Exercise description> Type out the entries again, keeping every word unchanged.

Exercise materials>
————————

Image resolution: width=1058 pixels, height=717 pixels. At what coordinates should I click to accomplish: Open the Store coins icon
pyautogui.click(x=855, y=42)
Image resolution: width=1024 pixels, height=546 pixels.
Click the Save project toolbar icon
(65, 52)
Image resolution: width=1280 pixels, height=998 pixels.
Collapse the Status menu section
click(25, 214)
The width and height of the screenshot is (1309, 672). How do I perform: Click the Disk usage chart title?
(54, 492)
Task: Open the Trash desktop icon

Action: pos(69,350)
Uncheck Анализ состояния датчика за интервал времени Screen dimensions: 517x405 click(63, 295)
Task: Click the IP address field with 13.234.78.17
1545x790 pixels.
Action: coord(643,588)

————————

Your response>
Image resolution: width=1058 pixels, height=717 pixels. At what coordinates should I click to accomplish: Open the Store coins icon
pyautogui.click(x=855, y=42)
Image resolution: width=1024 pixels, height=546 pixels.
Click the Save project toolbar icon
(65, 52)
Image resolution: width=1280 pixels, height=998 pixels.
Collapse the Status menu section
click(25, 214)
The width and height of the screenshot is (1309, 672). How do I perform: Click the Disk usage chart title?
(54, 492)
Task: Open the Trash desktop icon

Action: pos(69,350)
Uncheck Анализ состояния датчика за интервал времени Screen dimensions: 517x405 click(63, 295)
Task: Click the IP address field with 13.234.78.17
1545x790 pixels.
Action: coord(643,588)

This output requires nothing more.